Groupon stock sinks nearly 9% after lock-up period ends

Steven Loeb · June 2, 2012 · Short URL: https://vator.tv/n/272a

Stock hits all time low, crashing 52% from the IPO price

Poor Groupon. The day that its lock-up ended, and over 90% of its shares became available for trading, the market had its worst day of the year. After being continuously embarrassed after being forced to constantly revise its number, Groupon is beginning to look like the Charlie Brown of the stock market, always landing on its face while trying to kick that football.

On a day when the market sank 2% overall - the worst day of 2012 - and all gains from the year were erased following a dismal jobs report that saw only 69,000 jobs created in May, Groupon saw its stock fall nearly 9% to $9.69 on Friday.

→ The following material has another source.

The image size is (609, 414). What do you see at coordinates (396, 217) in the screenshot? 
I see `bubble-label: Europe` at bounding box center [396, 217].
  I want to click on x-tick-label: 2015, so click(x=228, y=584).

The stock is now 52% below the initial public offering price of $20. On Friday it hit an all-time low of $9.53 before rebounding slightly.

Groupon had extended its lock-up in April, which was set to expire on May 2, following a revision of its numbers for the fourth quarter in 2011. A lock-up period usually consists of 180 days where shareholders inside the company are not allowed to sell their own stock.

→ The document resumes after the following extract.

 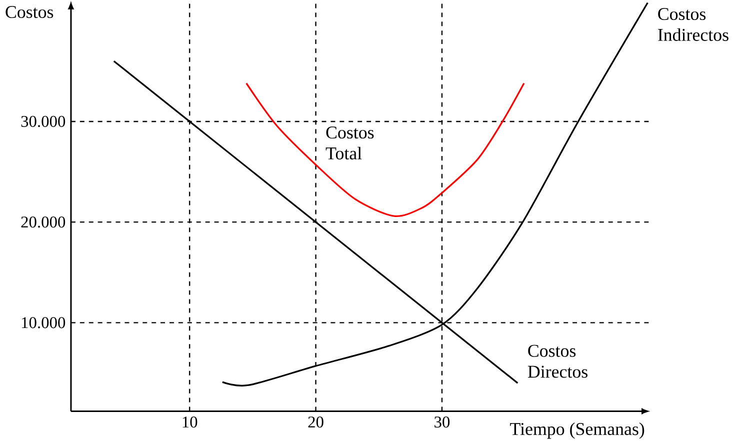 What do you see at coordinates (44, 322) in the screenshot?
I see `y-tick-label: 10.000` at bounding box center [44, 322].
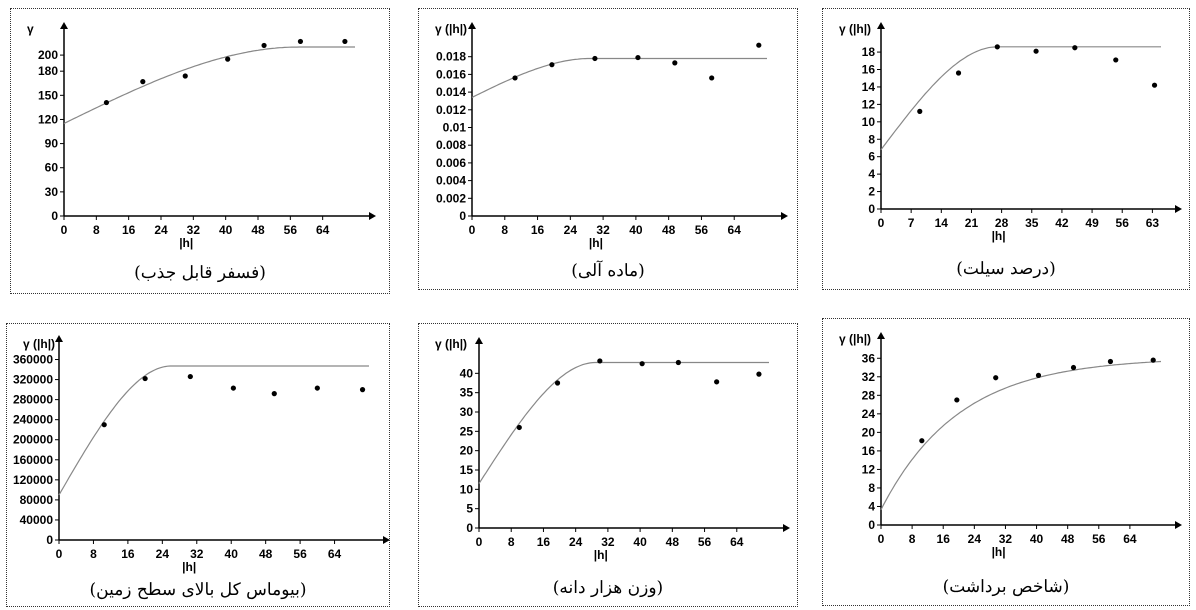 Image resolution: width=1196 pixels, height=610 pixels. What do you see at coordinates (912, 223) in the screenshot?
I see `x-tick-label: 7` at bounding box center [912, 223].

With both Groupon and Facebook stocks doing especially poorly recently, tech companies, who were recently thought of as the next big thing on Wall Street, might find it hard to get big time investors interested in their IPOs. 

Groupon embarrassments

Hitting a new low in its stock price it just the latest in a series of embarrassments that have hit the company since it filed to go public in June 2011.

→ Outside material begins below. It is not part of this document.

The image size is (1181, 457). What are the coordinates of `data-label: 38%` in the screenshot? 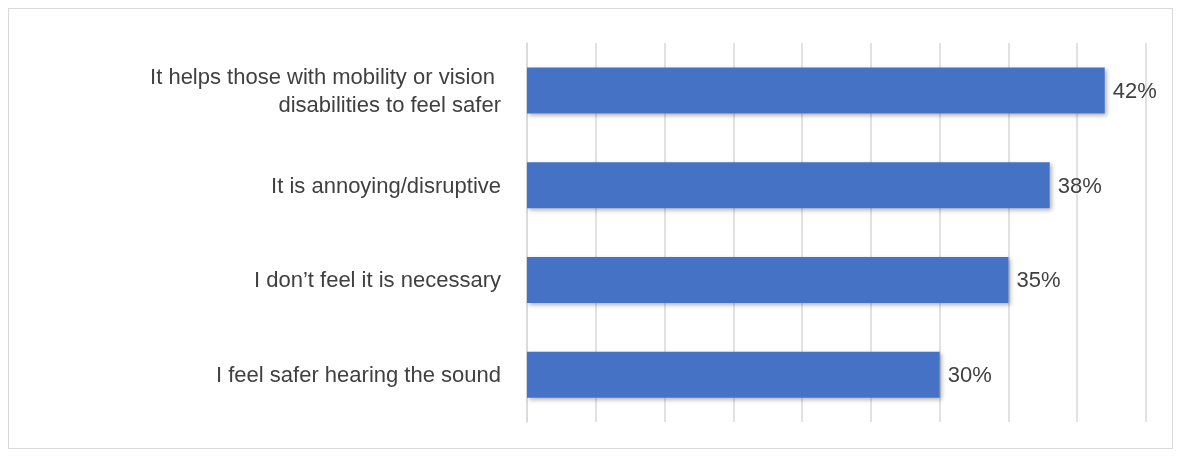 It's located at (1080, 185).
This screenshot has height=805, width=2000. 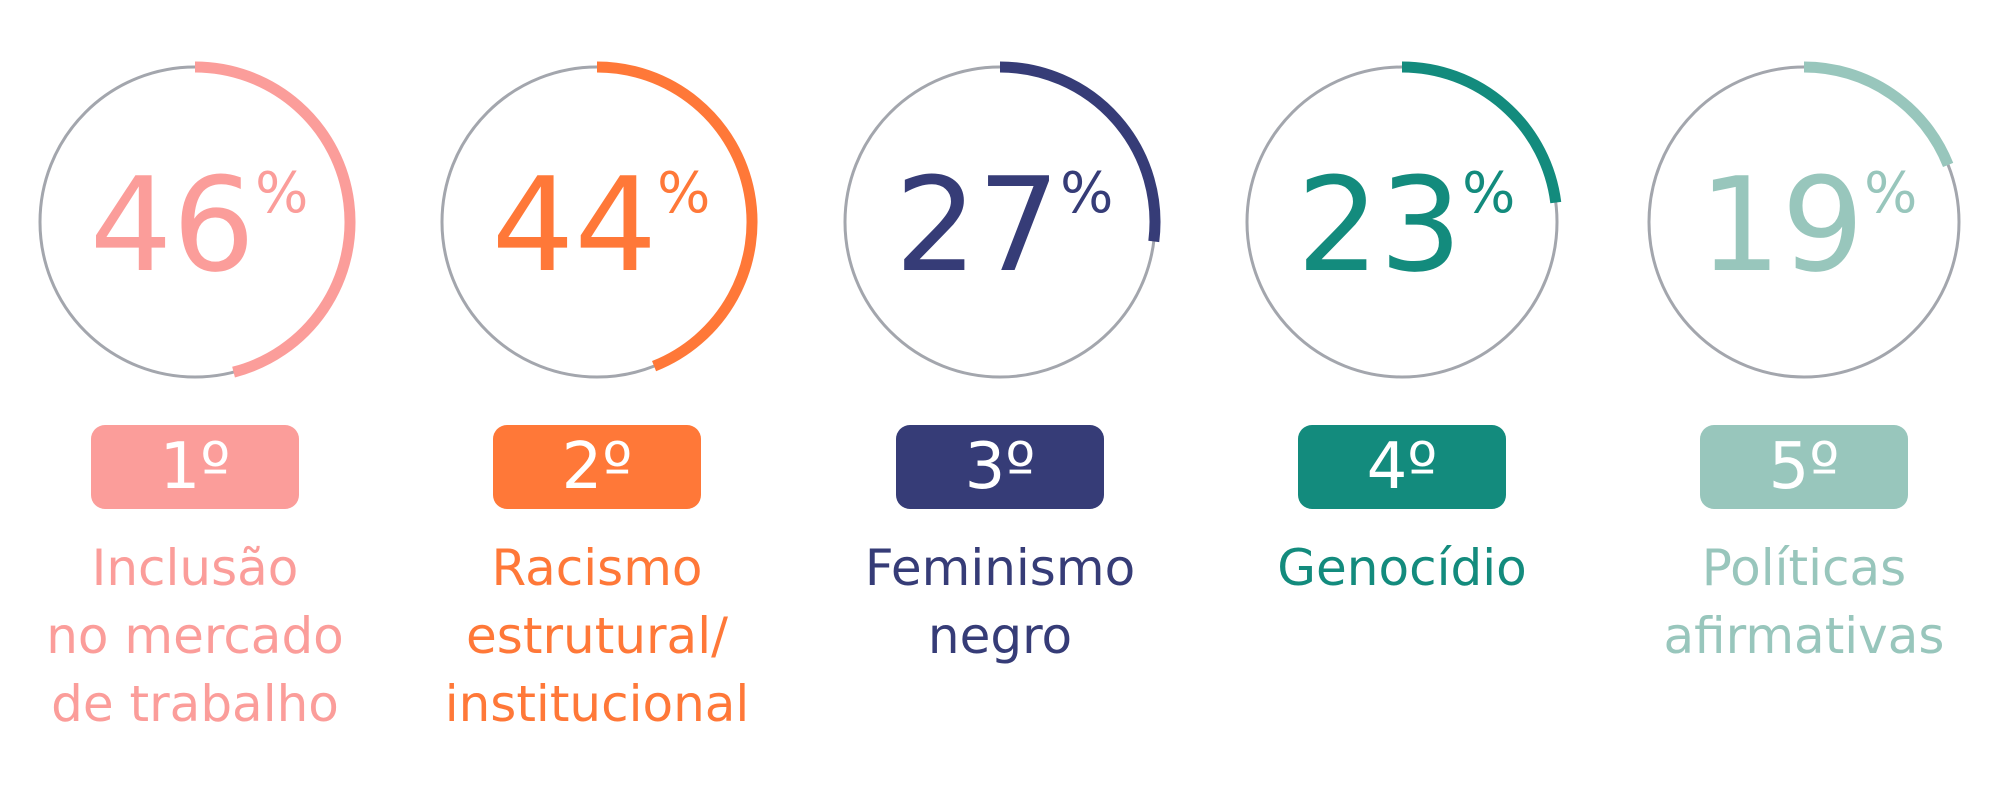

In August 2011, the company was forced to get rid of its “adjusted consolidated segment operating income” accounting method because it inflated the value of the company by not including customer acquisition, online marketing, or stock-based compensation in its costs.

In September 2011, the Securities and Exchange Commission forced Groupo to revise its 2010 results from $713.4 million in revenue to $312.9 million after it was revealed that the company had counted fees paid to merchants as revenue.

Then, in April 2012, Groupon was once again forced to revise its numbers down due to a large number of returned deals on high-price items purchased during the holiday season. Groupon’s original reported revenue for the fourth quarter of 2011 was $506.5 million, which had to be revised down to $492.2 million, a loss of over $42 million.

This was even more embarrassing for the world’s largest online daily deal site since this was the first quarter it was announcing earnings as a public company.

Good news on the horizon?

There is a silver lining for Groupon in all of this. According to the Wall Street Journal, the three co-founders of Groupon, Andrew Mason, Eric Lefkofsky and Bradley Keywell, own one-third of the company’s stock and did not sell on Friday.

The majority of shares are now held by executives and VC investors, so it seems unlikely that there will be a major sell-off coming anytime soon. 

Groupon also had a better than expected first quarter of 2012, reporting a net loss of $11.7 million, as compared to a loss of $146.5 a year earlier.

Groupon earnings were up 89% on the quarter, hitting $559.3 million.